Kasus pernikahan dini kembali menyita perhatian publik, kali ini terjadi di Lombok, Nusa Tenggara Barat. Seorang siswa SMP dan siswi SMK dikabarkan menikah meski masih berusia di bawah ketentuan hukum pernikahan. Kejadian ini memicu reaksi cepat dari aparat penegak hukum.

Polisi menerima laporan dari pihak yang merasa prihatin atas pernikahan tersebut. Mereka langsung melakukan penyelidikan untuk menelusuri peran orang tua dan pihak lain yang diduga terlibat. Berdasarkan keterangan awal, orang tua dari kedua anak mengaku menyetujui pernikahan tersebut atas dasar kesepakatan keluarga.

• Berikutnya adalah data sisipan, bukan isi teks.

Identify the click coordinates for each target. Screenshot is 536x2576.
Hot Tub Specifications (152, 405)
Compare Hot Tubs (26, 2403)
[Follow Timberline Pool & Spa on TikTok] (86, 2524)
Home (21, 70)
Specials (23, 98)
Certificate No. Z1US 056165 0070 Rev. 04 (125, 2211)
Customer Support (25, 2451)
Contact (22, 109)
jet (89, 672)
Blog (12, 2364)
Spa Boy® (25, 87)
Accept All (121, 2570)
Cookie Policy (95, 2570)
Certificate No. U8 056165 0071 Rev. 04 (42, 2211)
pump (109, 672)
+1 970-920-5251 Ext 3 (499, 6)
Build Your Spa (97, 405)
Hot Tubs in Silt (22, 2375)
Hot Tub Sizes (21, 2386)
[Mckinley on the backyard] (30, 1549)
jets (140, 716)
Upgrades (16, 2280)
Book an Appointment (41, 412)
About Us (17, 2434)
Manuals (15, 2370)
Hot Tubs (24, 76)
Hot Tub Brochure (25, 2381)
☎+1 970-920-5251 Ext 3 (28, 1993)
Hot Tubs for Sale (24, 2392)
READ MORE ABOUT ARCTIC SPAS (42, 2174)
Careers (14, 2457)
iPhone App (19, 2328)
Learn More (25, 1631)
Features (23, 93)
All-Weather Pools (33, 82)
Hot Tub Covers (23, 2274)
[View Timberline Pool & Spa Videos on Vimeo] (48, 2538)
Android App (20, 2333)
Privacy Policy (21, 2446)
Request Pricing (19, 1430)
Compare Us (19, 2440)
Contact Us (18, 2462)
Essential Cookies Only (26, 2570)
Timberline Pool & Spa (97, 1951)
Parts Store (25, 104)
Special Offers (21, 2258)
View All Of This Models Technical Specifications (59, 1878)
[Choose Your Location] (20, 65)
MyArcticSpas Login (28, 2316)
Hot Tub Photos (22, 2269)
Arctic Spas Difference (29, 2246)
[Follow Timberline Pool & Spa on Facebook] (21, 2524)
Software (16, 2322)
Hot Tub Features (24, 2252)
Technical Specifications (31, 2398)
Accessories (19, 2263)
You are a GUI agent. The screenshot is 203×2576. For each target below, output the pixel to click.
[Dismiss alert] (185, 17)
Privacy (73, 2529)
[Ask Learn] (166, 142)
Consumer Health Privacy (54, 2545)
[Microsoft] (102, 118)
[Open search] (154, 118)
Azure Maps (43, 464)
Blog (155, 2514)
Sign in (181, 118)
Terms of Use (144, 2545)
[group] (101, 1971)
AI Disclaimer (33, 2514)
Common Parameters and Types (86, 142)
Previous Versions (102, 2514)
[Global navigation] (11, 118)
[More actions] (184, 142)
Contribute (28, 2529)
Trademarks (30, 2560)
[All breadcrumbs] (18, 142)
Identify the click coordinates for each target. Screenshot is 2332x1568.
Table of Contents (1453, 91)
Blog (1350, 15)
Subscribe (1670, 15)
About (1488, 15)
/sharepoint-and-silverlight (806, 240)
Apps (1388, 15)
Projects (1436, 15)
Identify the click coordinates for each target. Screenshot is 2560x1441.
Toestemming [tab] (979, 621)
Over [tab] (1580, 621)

Namun, Undang-Undang Nomor 16 Tahun 2019 tentang Perubahan atas UU Perkawinan menyatakan bahwa batas minimal usia menikah adalah 19 tahun untuk laki-laki dan perempuan medusa 88 . Karena itu, polisi melihat potensi pelanggaran hukum, terutama jika proses pernikahan tidak melalui mekanisme dispensasi resmi dari pengadilan agama.

Komisi Perlindungan Anak Indonesia (KPAI) juga turut angkat suara. Mereka menyoroti lemahnya pengawasan terhadap praktik pernikahan anak, serta minimnya edukasi kepada masyarakat soal dampak psikologis dan hukum dari pernikahan dini. KPAI mendesak pemerintah daerah untuk memperketat pengawasan dan menguatkan sosialisasi hukum keluarga di tingkat desa.

Sementara itu, polisi masih terus mengumpulkan bukti dan memeriksa saksi untuk menentukan langkah hukum selanjutnya. Jika terbukti terjadi pelanggaran hukum, orang tua bisa terjerat pasal yang berkaitan dengan perlindungan anak.

Kasus ini menjadi pengingat bahwa praktik pernikahan dini bukan hanya soal adat atau tradisi, tetapi juga menyangkut hak dan masa depan anak. Negara wajib hadir untuk melindungi mereka dari risiko yang membahayakan kehidupan jangka panjang.